This article was published as a part of the Data Science Blogathon.
This problem that we will discuss in this blog comes from the cutting-edge intersection of AI with the drug discovery process, where DataRobot and my team play a very significant role. This blog is focused on an engagement my team, and I did with one of our largest customers, a top-tier pharmaceutical company in the United States. The goal with this type of work my team and I do is to tackle problems that are not standardized, which allows us to learn from them and then cross-functionally work with our Product and Engineering teams to integrate them into the DataRobot Platform, which pushes the boundaries of innovation in AI. In this blog, I consider an example and look into some work I have done in this field where I marry classical approaches in Survival Analysis with modern-day machine learning techniques to improve explainability, improve the accuracy of predicting adverse health events in patients and decrease time to release of the drug in the market.

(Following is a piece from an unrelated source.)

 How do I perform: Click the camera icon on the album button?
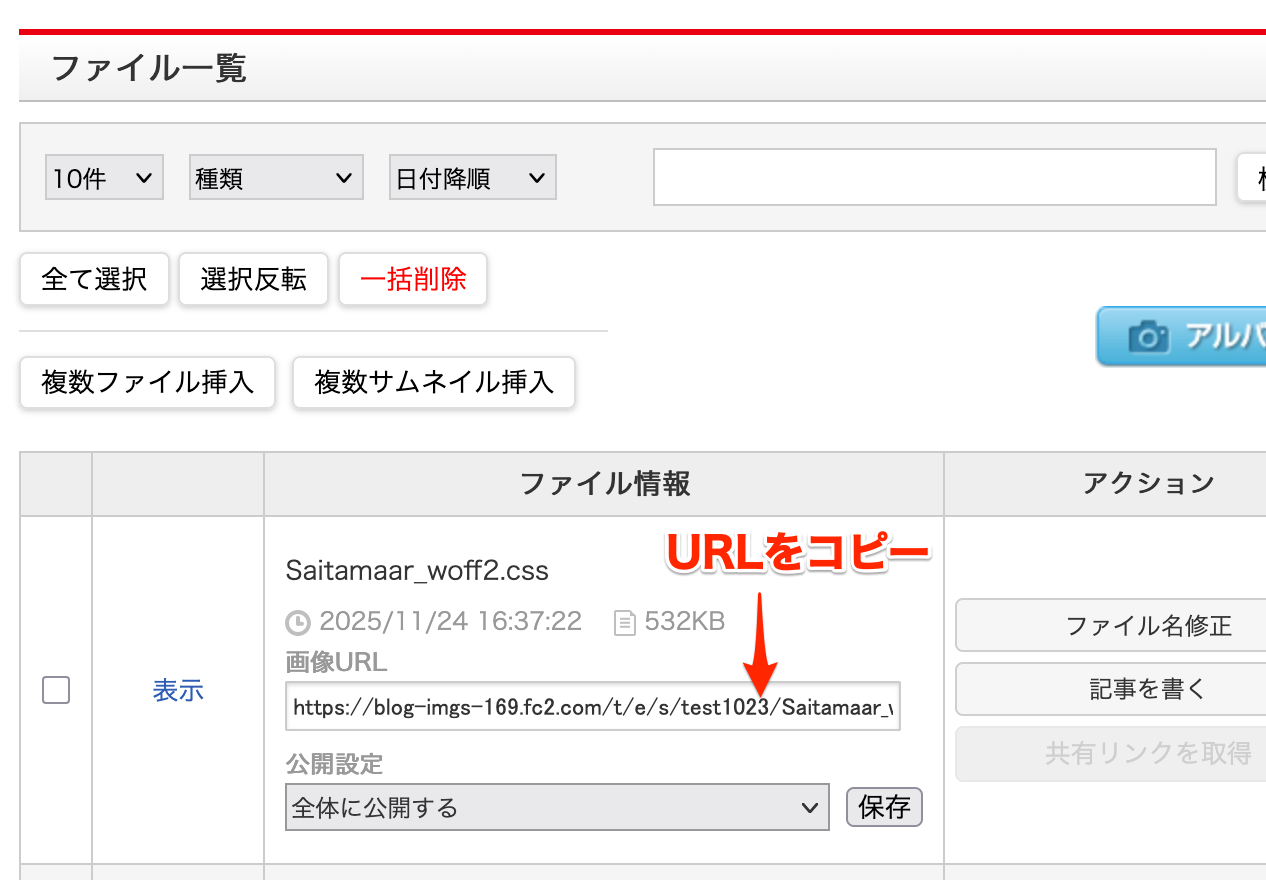coord(1148,337)
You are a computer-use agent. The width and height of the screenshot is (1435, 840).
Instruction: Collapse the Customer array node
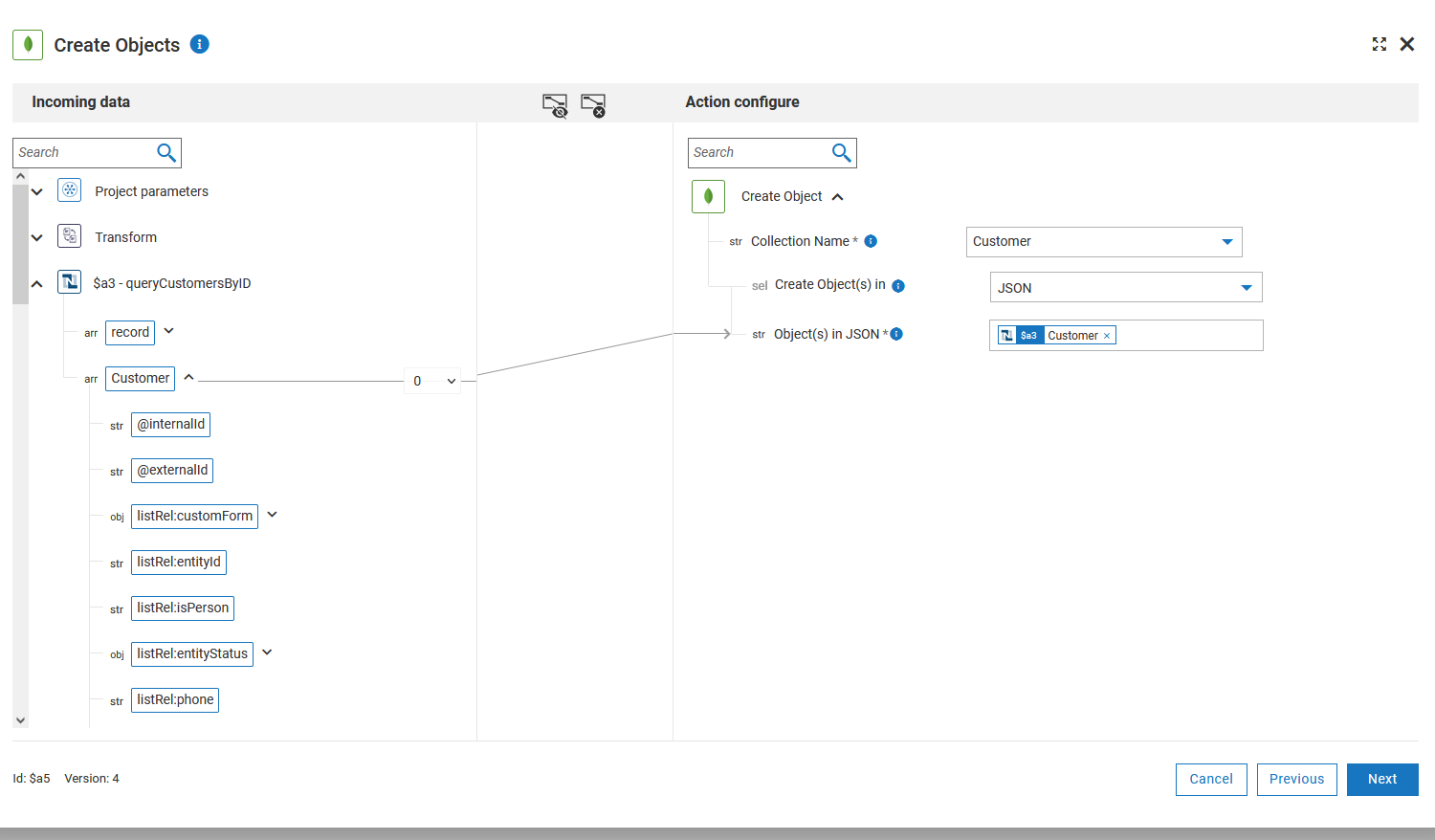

Studies examining how patients respond to a particular drug throughout treatment are of the utmost importance for understanding how treatments affect the progression of the disease and the quality of life. These studies might go on for a few weeks, a few months, or even a few years and usually are the longest, most expensive part of any drug discovery process. The double-blind, placebo-controlled study is the best and most reliable way to conduct these studies. As the name suggests, this study selects two groups of patients and administers a placebo to one group versus the drug in the discovery process.
Throughout the study, measurements are made regularly, followed by a risk assessment analysis. In this analysis of risks, we are typically interested in understanding how a person’s risk factor (age, weight, ethnicity, gender, past health conditions etc.) affects the outcome of interest, which would usually be these: time to disease occurrence/recurrence or progression-free survival.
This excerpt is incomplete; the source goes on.